Action item
Repeat exactly the line with "Task: Click the Output section header comment" and each line after it to the end of the data below; pictures stay out.

Stored data
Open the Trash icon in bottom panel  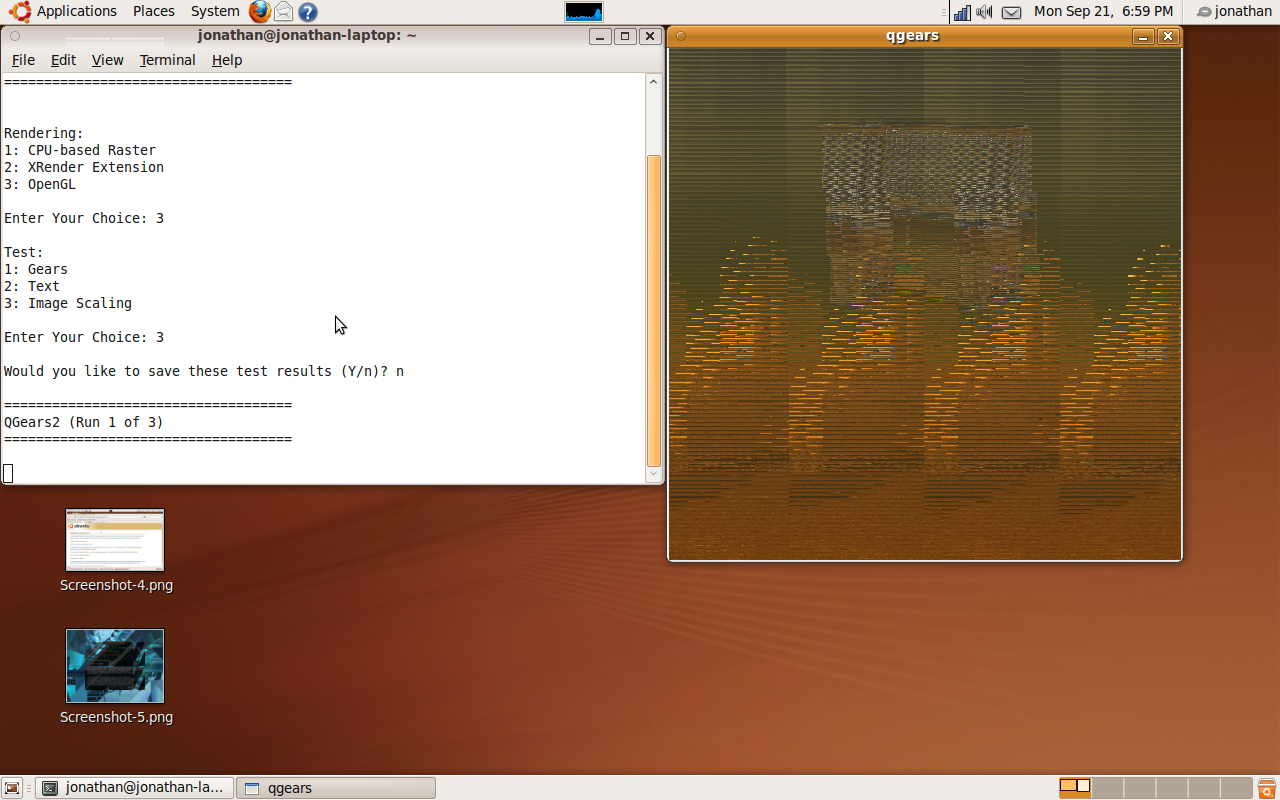point(1266,788)
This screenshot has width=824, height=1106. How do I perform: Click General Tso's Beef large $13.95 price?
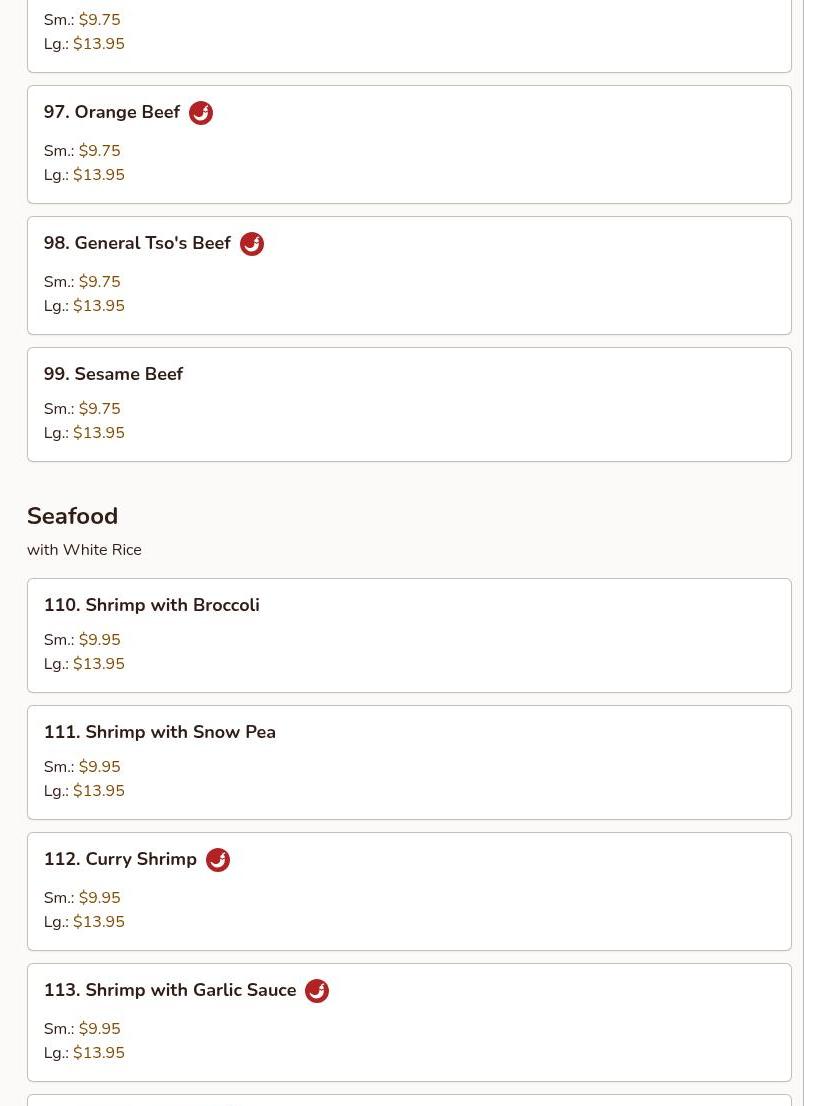click(x=98, y=306)
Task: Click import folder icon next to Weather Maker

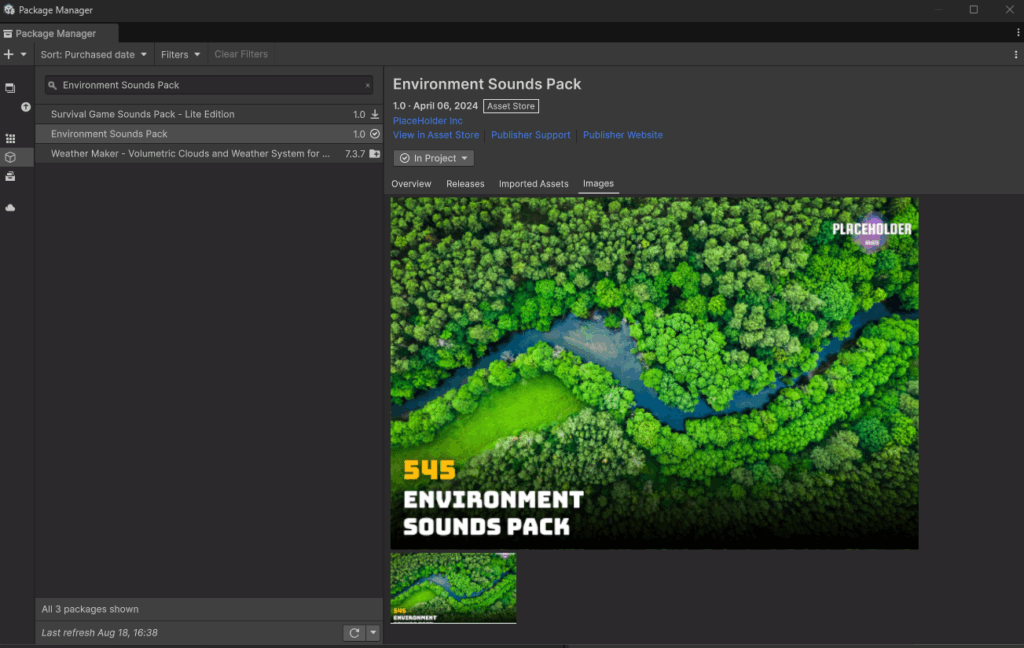Action: pyautogui.click(x=375, y=154)
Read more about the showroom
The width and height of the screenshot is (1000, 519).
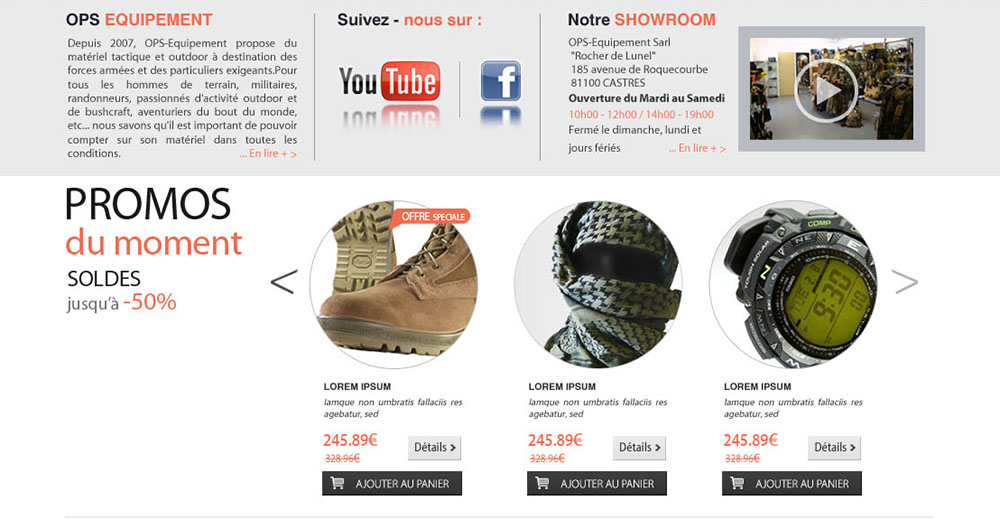(698, 148)
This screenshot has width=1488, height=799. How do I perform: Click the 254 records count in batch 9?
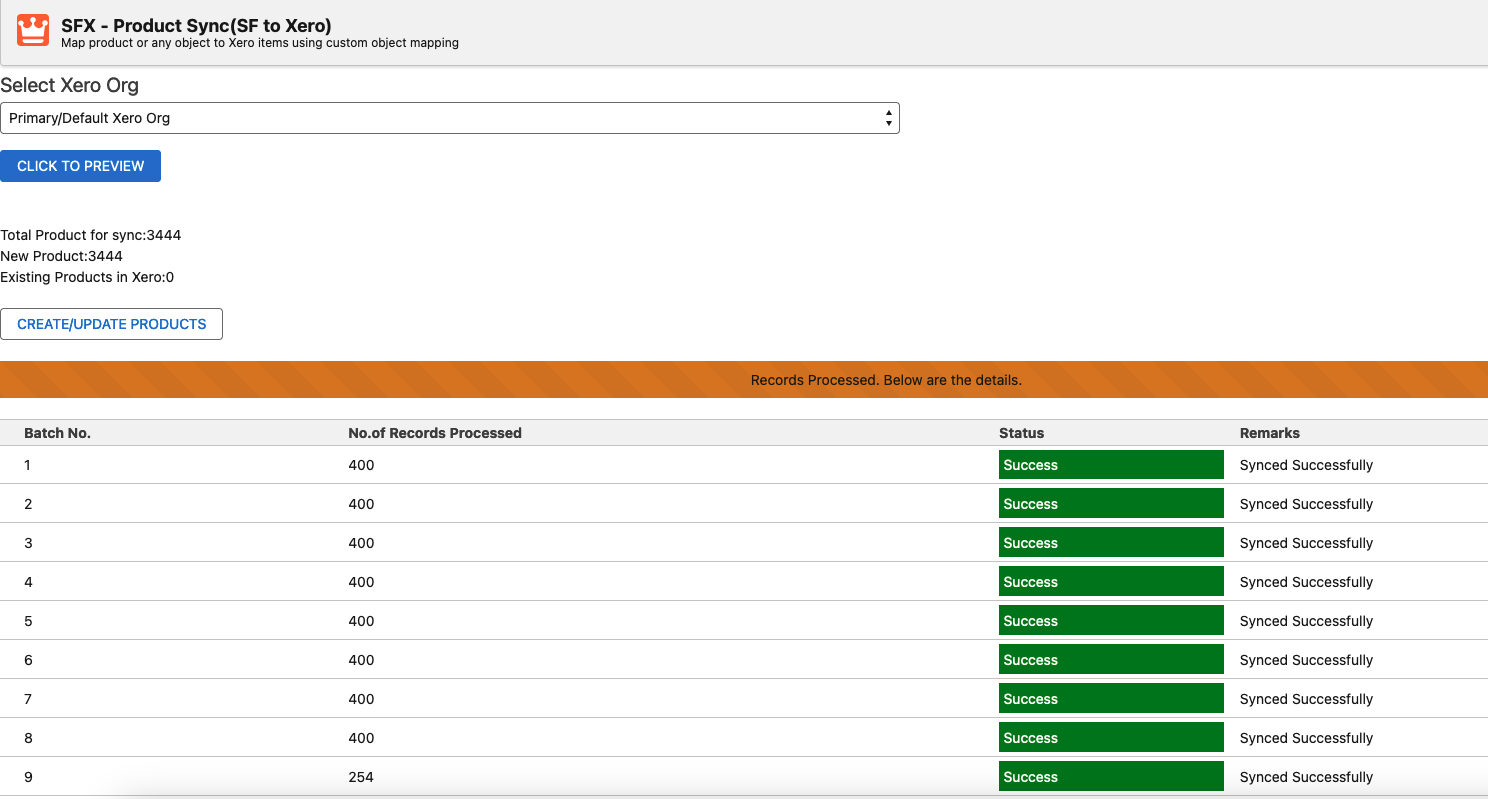click(361, 777)
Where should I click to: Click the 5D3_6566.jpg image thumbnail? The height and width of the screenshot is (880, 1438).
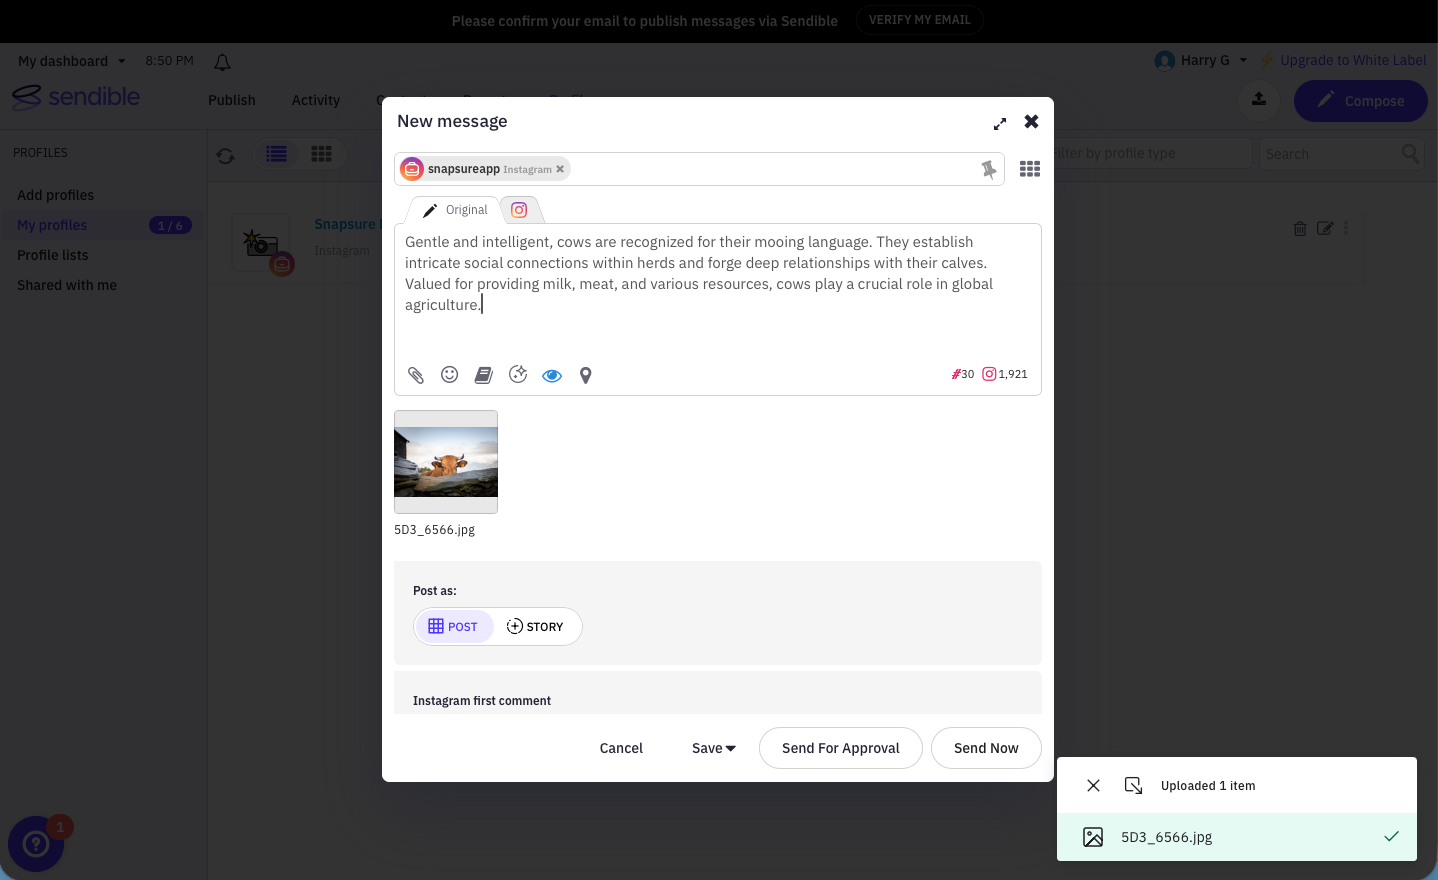(445, 461)
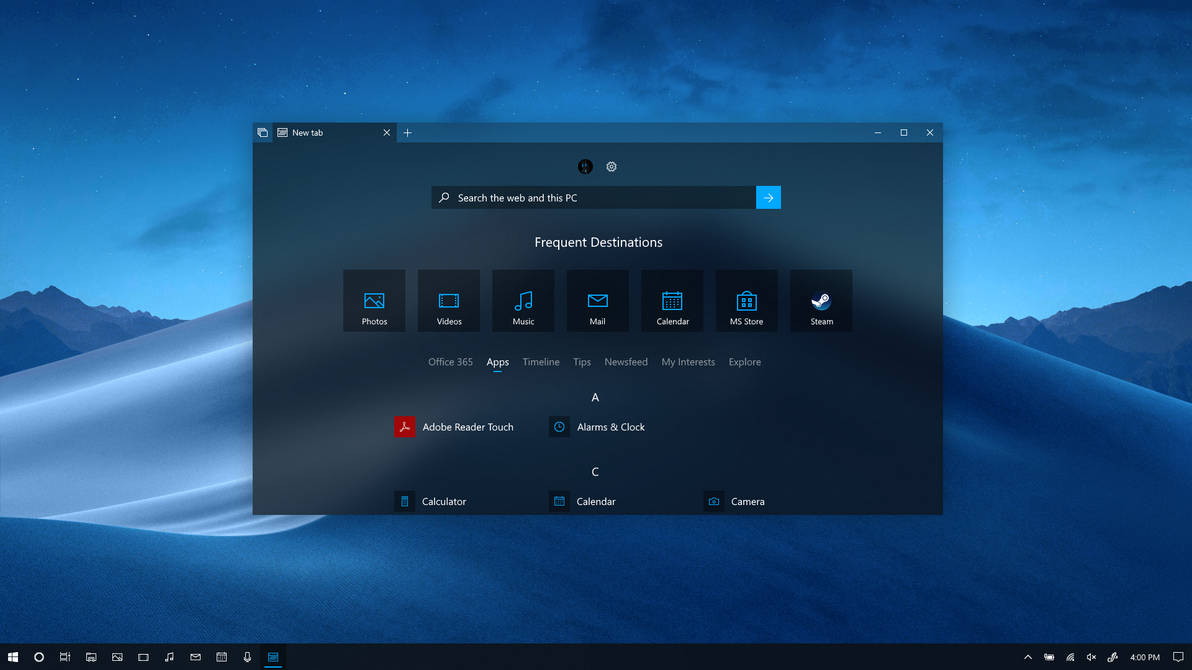
Task: Open the Photos frequent destination tile
Action: [374, 300]
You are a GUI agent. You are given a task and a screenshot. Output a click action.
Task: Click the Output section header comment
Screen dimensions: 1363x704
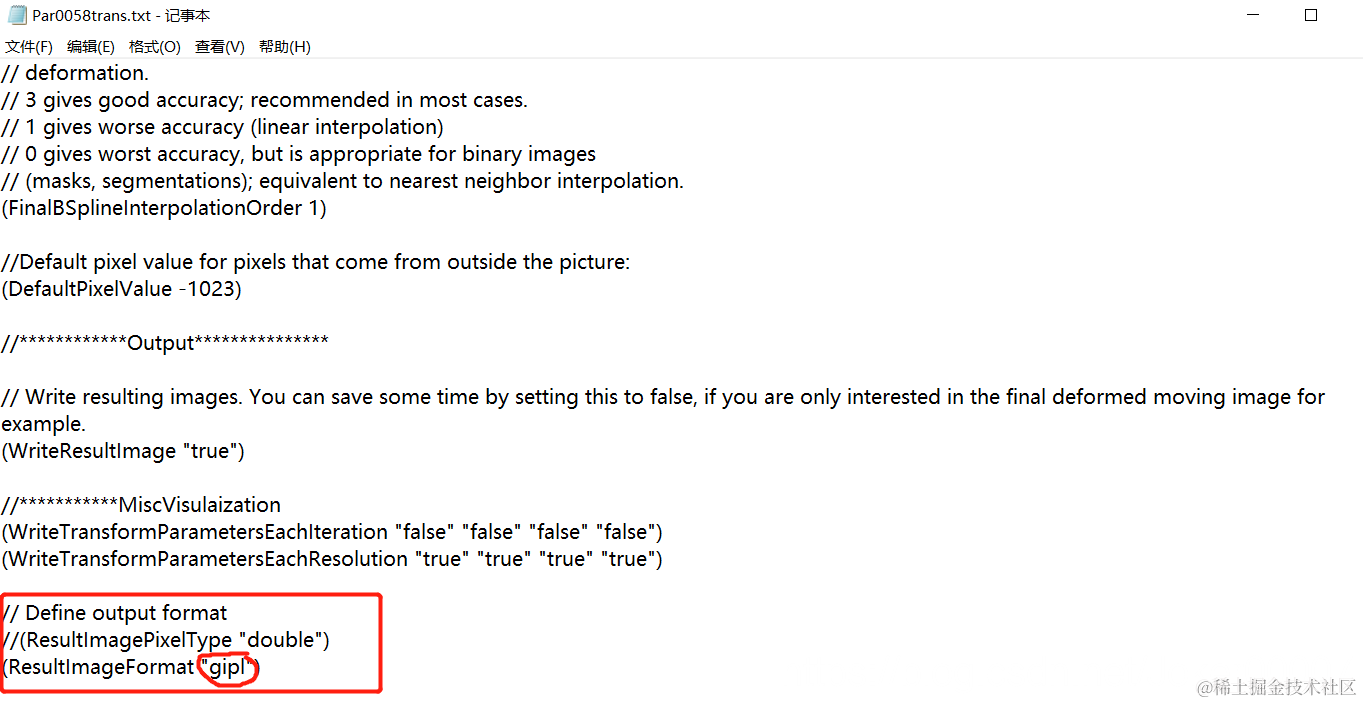click(165, 343)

Output
Task: Click the Output section header comment
Screen dimensions: 1363x704
click(165, 343)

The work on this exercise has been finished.